* **PROBLEM DETAILS**: Transcribe the listing below only from the line with "Open Les Omtale link for Miki Casino" up to and including the line with "Click the Animate app icon".

* **LISTED RECORDS**:
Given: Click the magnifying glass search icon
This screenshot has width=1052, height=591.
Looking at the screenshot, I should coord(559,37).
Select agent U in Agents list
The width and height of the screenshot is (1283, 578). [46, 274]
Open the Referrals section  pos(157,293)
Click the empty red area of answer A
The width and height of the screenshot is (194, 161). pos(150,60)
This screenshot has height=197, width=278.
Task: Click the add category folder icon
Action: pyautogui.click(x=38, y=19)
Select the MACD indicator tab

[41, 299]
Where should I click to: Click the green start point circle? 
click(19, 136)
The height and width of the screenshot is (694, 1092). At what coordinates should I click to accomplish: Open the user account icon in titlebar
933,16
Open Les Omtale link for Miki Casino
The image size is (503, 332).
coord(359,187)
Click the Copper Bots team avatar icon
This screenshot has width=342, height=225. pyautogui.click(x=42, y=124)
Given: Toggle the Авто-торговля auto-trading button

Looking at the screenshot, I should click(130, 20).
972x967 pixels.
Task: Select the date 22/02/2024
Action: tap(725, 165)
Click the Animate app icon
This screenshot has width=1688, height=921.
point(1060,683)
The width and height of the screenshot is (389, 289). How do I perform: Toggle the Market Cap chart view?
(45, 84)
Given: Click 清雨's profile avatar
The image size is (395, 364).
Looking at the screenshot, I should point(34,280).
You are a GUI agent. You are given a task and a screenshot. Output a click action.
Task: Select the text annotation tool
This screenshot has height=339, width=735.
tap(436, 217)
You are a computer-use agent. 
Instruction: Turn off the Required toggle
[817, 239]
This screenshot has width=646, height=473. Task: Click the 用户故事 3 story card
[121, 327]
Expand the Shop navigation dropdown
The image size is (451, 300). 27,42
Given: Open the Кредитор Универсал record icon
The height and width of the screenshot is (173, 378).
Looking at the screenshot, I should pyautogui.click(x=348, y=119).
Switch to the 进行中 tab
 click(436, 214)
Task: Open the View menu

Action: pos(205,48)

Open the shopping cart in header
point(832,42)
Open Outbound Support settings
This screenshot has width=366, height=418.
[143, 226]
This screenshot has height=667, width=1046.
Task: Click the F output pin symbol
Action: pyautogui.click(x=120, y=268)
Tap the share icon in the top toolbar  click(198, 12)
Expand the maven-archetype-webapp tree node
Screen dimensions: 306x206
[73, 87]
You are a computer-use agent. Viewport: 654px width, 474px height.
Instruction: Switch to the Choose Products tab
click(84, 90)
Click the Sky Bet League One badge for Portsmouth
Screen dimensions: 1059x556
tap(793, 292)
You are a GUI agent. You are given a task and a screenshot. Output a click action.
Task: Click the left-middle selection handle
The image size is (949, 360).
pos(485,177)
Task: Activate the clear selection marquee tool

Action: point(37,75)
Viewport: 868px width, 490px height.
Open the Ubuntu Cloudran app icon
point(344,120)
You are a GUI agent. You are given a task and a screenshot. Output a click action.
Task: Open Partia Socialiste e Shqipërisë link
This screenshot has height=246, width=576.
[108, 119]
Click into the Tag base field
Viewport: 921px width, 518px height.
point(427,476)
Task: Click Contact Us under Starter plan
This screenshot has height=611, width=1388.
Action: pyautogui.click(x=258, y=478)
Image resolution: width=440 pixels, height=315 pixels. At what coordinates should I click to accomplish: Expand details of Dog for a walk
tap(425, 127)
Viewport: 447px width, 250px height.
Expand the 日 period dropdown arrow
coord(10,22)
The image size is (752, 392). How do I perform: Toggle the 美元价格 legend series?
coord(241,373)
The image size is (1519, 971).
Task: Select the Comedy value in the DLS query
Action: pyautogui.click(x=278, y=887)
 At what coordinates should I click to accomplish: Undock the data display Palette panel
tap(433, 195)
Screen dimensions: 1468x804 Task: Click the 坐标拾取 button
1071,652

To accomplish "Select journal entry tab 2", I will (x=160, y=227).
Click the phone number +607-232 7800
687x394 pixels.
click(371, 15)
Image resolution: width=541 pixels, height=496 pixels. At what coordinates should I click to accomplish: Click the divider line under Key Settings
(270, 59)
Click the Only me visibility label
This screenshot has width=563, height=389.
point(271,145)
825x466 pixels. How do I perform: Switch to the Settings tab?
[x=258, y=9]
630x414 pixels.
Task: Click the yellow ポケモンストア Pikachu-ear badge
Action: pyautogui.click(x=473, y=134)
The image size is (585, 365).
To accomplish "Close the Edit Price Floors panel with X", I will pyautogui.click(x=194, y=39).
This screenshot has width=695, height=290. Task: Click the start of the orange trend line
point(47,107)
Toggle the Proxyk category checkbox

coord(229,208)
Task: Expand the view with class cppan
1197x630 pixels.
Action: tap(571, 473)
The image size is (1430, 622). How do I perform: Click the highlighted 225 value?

* **WRITTEN ANSWER**:
Open Les Omtale link for Miki Casino
The image size is (503, 332).
coord(359,187)
Click the Copper Bots team avatar icon
This screenshot has width=342, height=225. pyautogui.click(x=42, y=124)
Given: Toggle the Авто-торговля auto-trading button

Looking at the screenshot, I should click(130, 20).
972x967 pixels.
Task: Select the date 22/02/2024
Action: tap(725, 165)
Click the Animate app icon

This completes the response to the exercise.